Sprawą nieprawidłowości w jednym z funduszy inwestycyjnych zajmie się prokuratura. Zawiadomienie o popełnieniu przestępstwa złożyła Komisja Papierów Wartościowych i Giełd – dowiedziało się RMF. Chodzi o ujawnienie i wykorzystanie poufnych informacji dotyczących planów inwestycyjnych tego funduszu oraz manipulację kursami akcji.

Komisja odmawia udzielenia informacji, o który dokładnie fundusz chodzi. Wiadomo jednak, że w ostatnim czasie KPWiG intensywnie sprawdzała transakcje zawierane przez XI NFI Jupiter. Jego prezesem był Ireneusz Nawrocki, do niedawna prezes PZU Życie.

Nawrocki uważany za człowieka był za człowieka ministra skarbu. Był do niedawna prezesem PZU Życie. Zrezygnował z tej posady, bo jak nieoficjalnie się mówiło, wszedł w konflikt z prezesem PZU, który cieszył się względami premiera i Wojskowych Służb Informacyjnych.

Nawrocki jest od dwóch lat szefem rady nadzorczej spółki Centrozap - dawnej centrali handlu zagranicznego. Spółka od lat jest w kręgu zainteresowania prokuratury i organów skarbowych.

Od dwóch dni zaczęły pojawiać się w prasie informacje, że odejście Nawrockiego ma coś wspólnego z obrotem akcjami jednej ze spółek.

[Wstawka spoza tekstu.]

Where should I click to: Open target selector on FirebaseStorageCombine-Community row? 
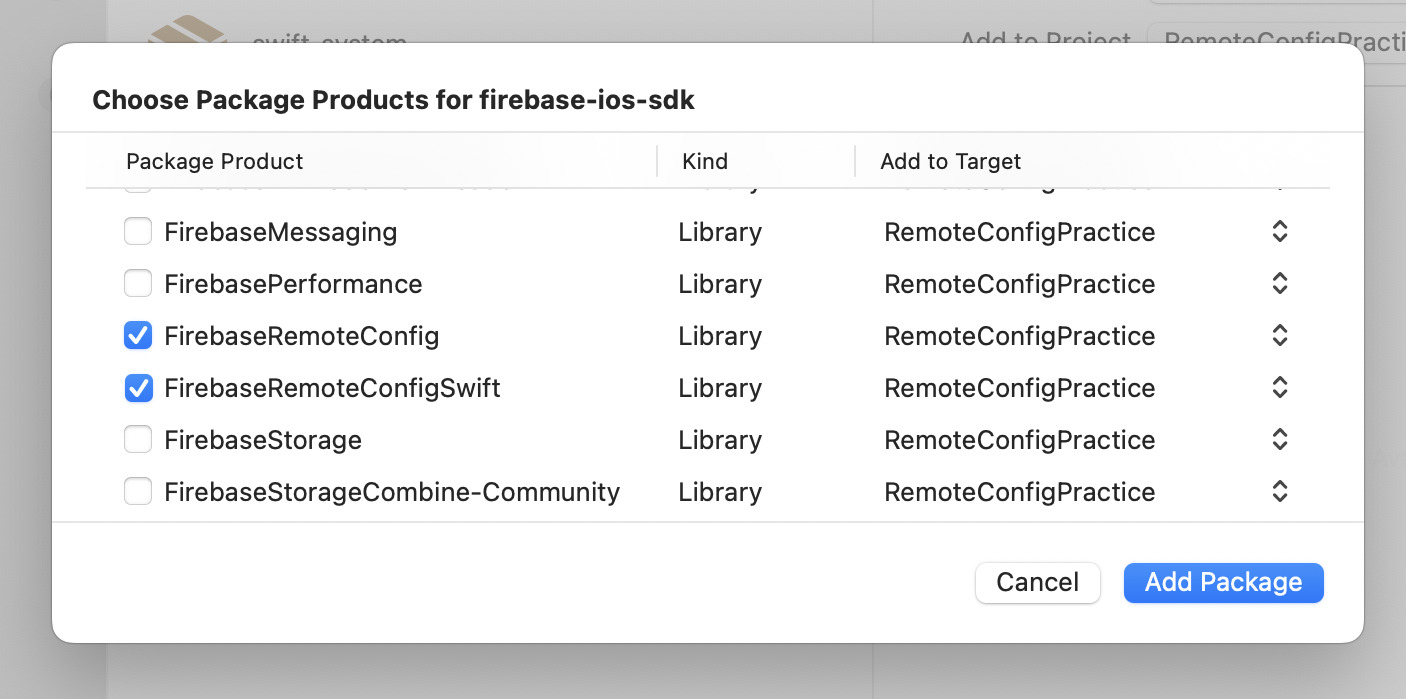1279,491
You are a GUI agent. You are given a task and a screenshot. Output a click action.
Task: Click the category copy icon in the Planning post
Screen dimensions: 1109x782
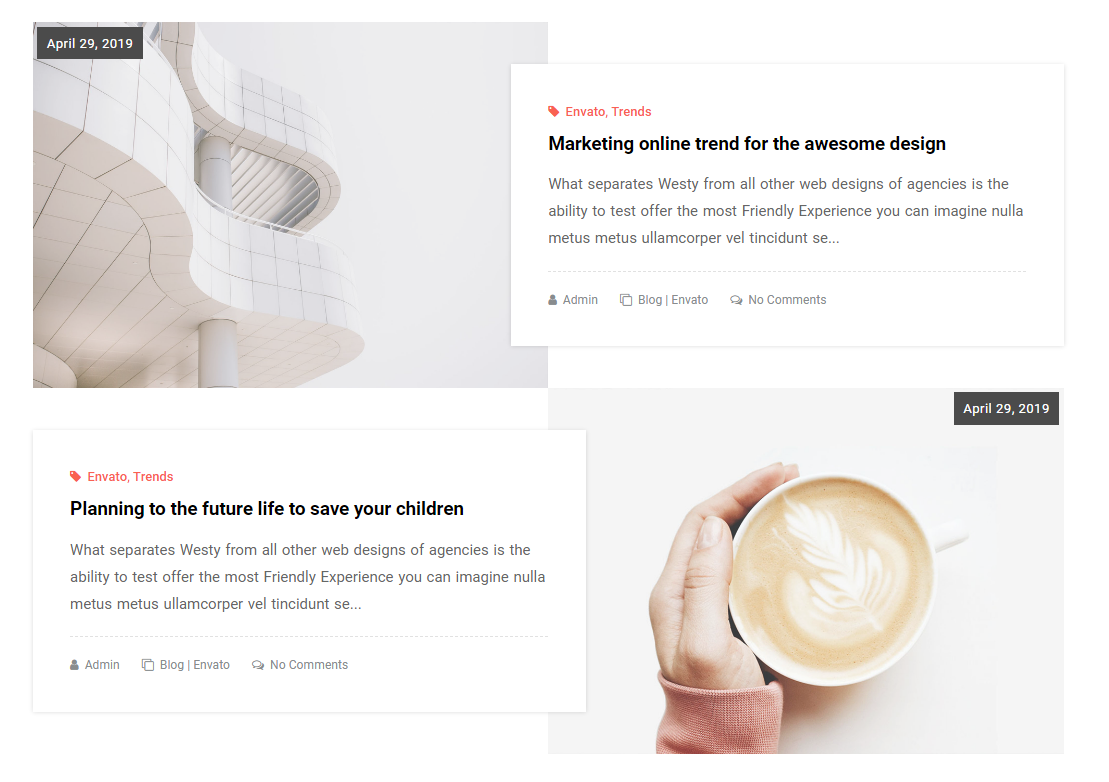(148, 665)
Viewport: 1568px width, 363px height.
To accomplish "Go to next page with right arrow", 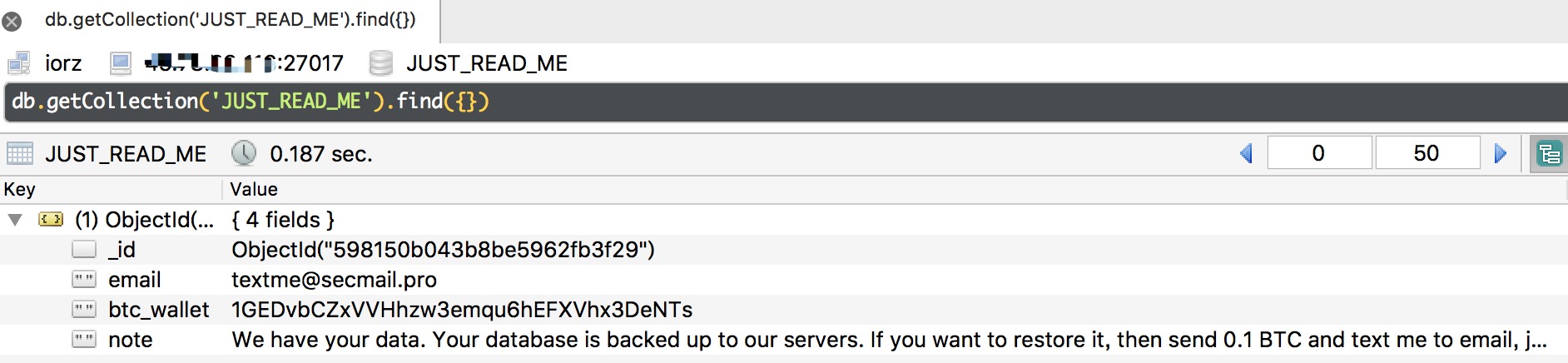I will coord(1501,153).
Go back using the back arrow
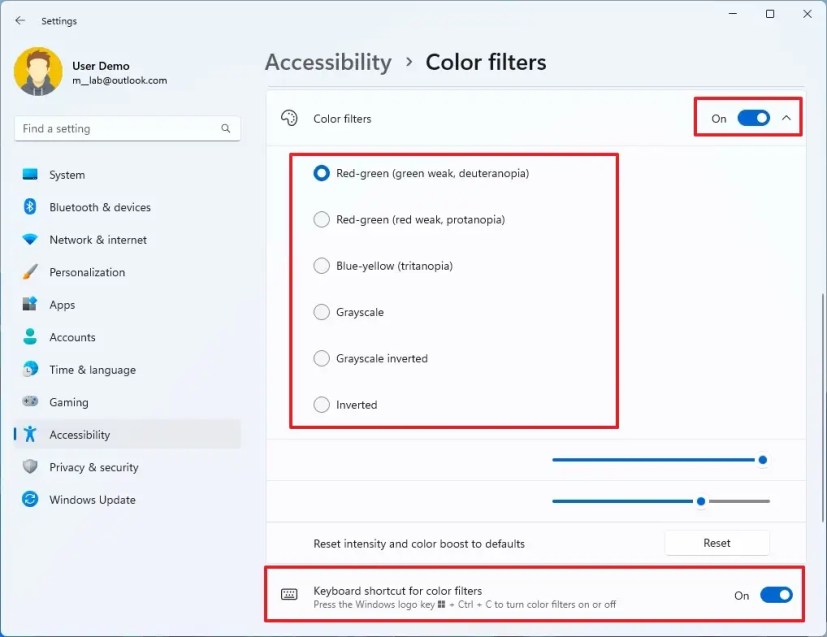 [20, 20]
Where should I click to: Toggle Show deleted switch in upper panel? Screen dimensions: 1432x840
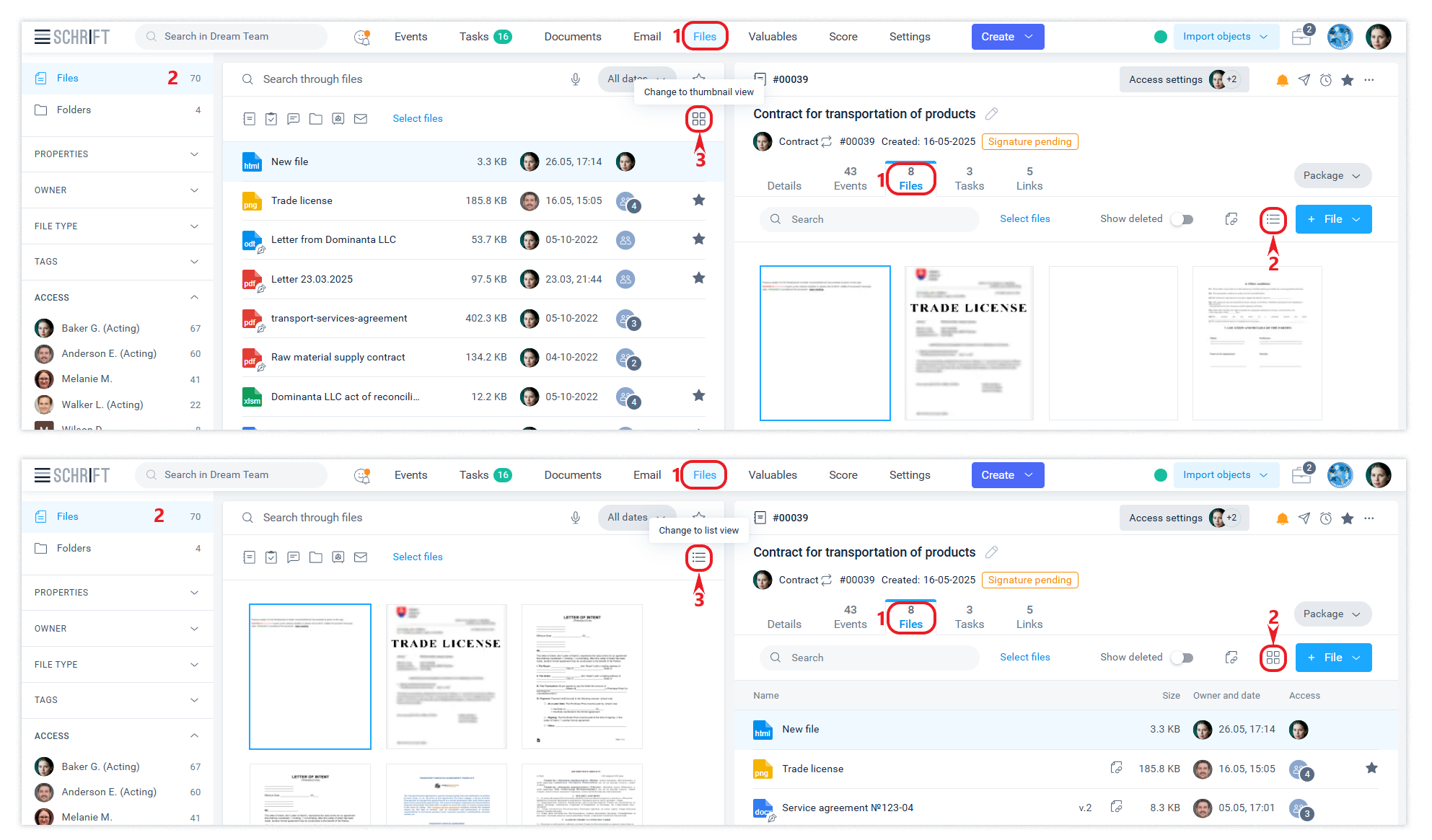(1182, 219)
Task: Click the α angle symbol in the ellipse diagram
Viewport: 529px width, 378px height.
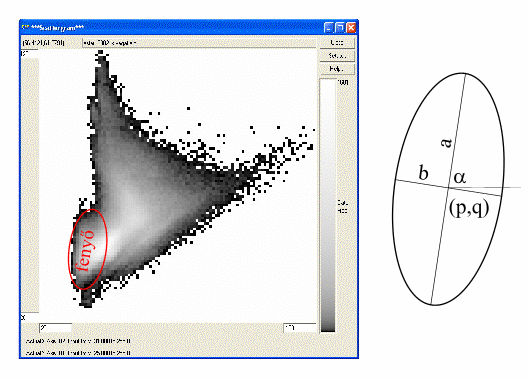Action: pos(460,178)
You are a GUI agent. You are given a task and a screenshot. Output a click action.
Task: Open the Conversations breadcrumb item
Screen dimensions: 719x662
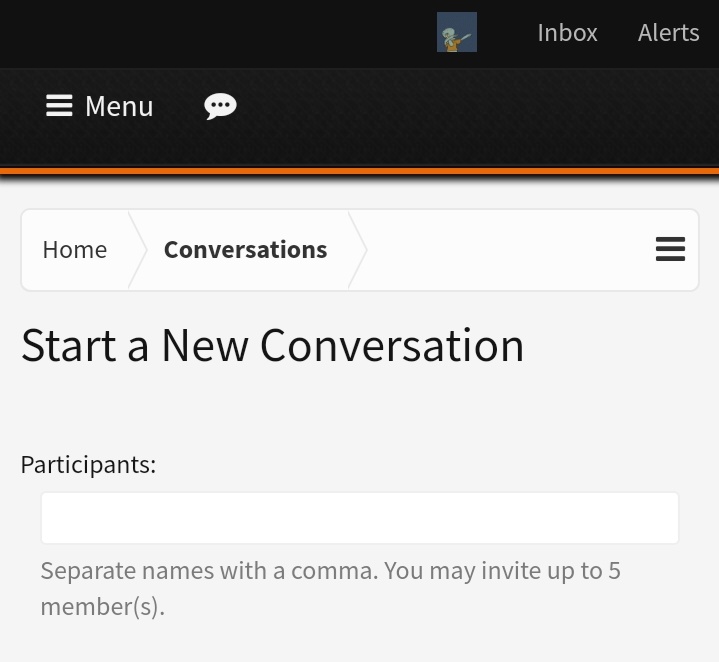(246, 250)
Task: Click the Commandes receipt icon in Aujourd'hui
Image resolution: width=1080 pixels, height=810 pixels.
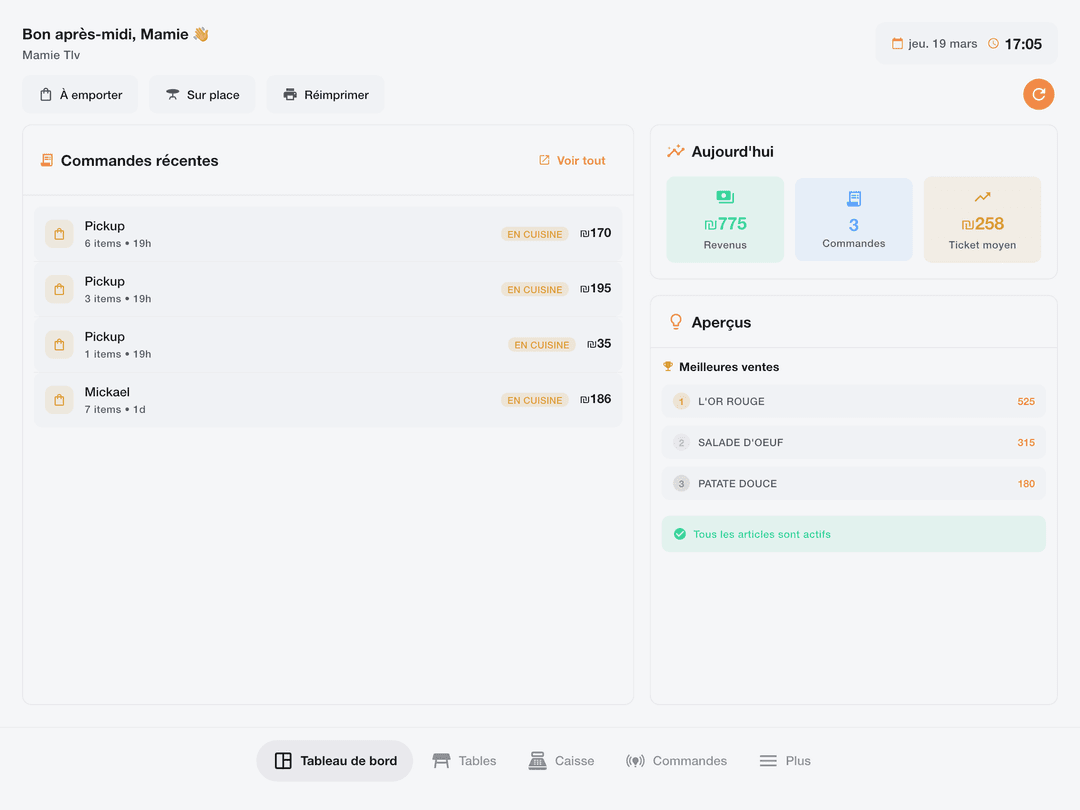Action: (x=853, y=199)
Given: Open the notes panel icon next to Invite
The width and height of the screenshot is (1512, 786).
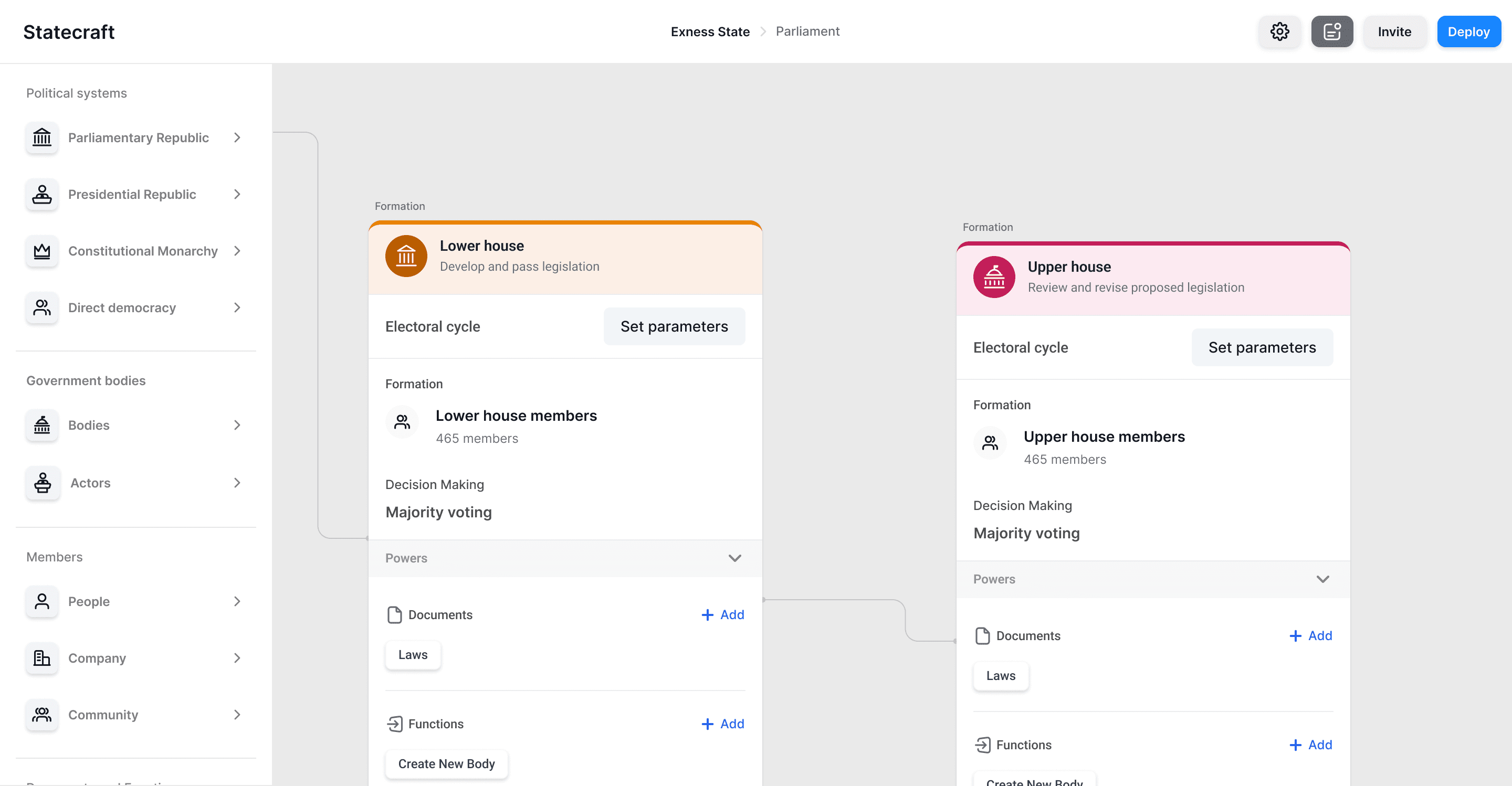Looking at the screenshot, I should click(x=1332, y=31).
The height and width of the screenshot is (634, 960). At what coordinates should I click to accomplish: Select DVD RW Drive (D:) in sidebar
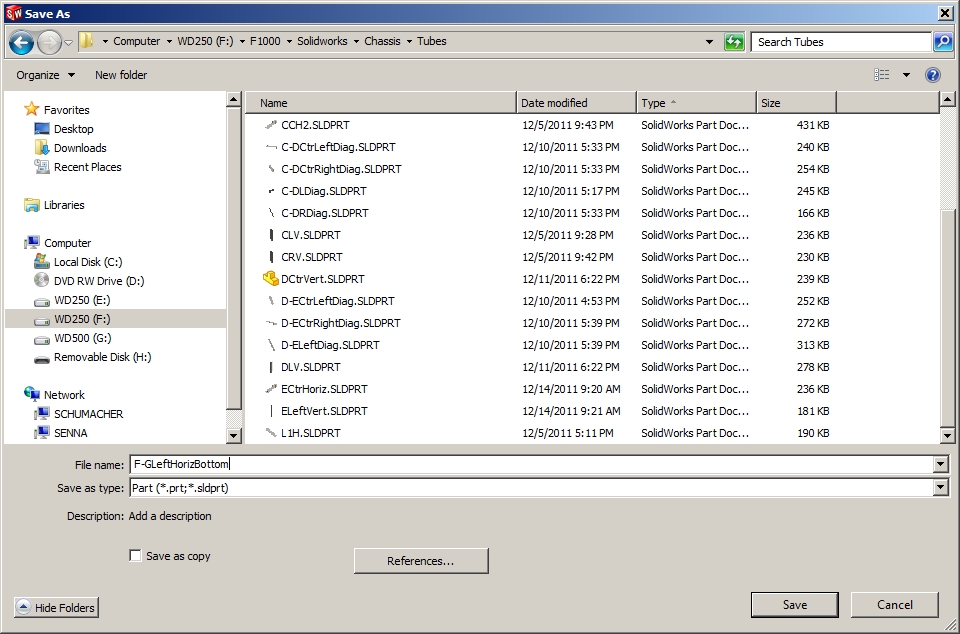[x=98, y=281]
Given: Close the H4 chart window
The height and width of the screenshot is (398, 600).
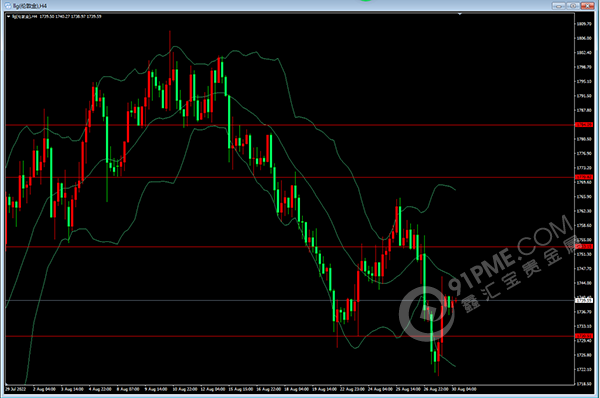Looking at the screenshot, I should coord(587,6).

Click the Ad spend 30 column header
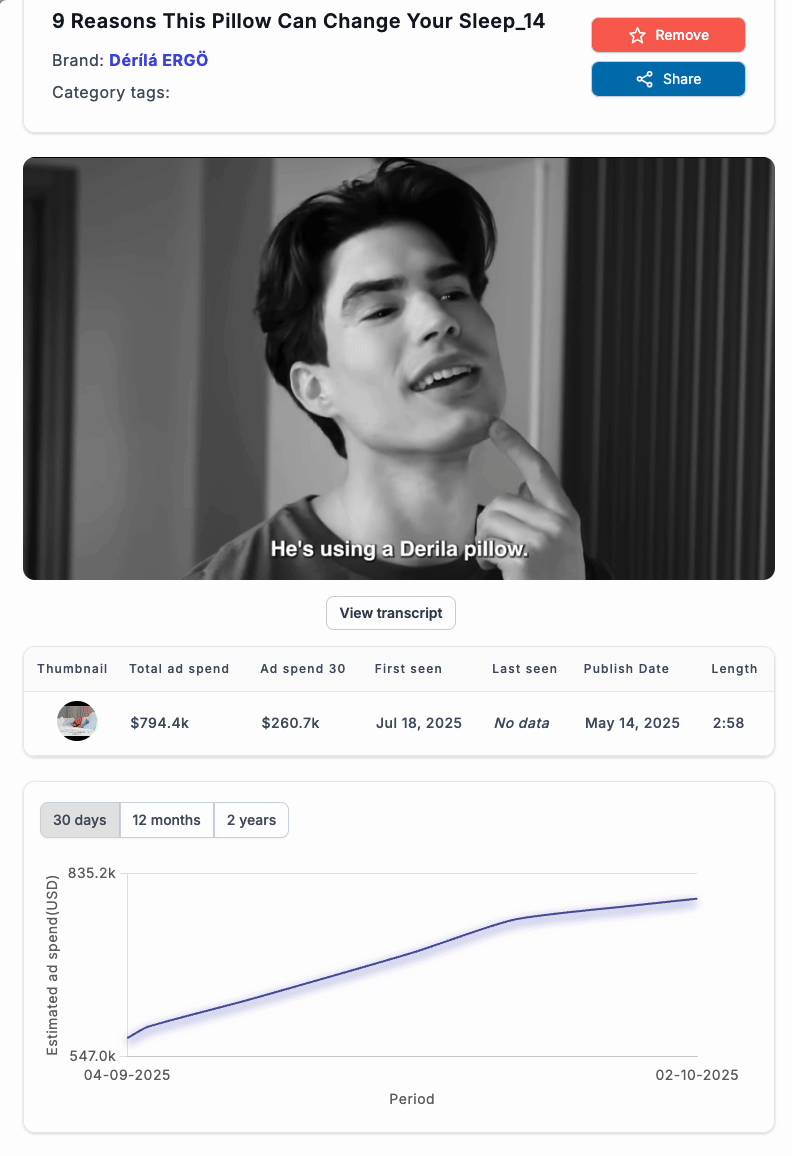click(303, 669)
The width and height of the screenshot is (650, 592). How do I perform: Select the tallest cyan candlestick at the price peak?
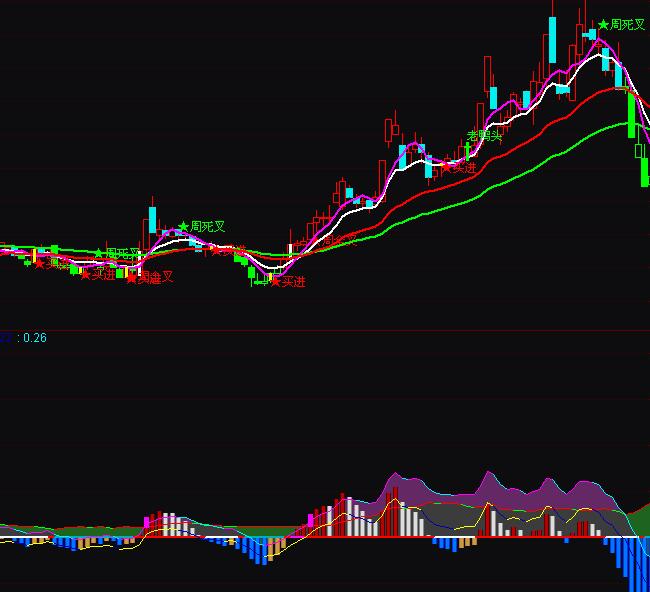[551, 42]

Zarzuty postawione Nawrockiemu są poważne, bo zagrożone karą aż 6 lat więzienia.

Nie sposób jednak nie wspomnieć sprawy szefa Orlenu – Andrzeja Modrzejewskiego, któremu przedstawiono podobne zarzuty, a cała sprawa posłużyła rządowi do zmiany na stanowisku prezesa tego koncernu paliwowego.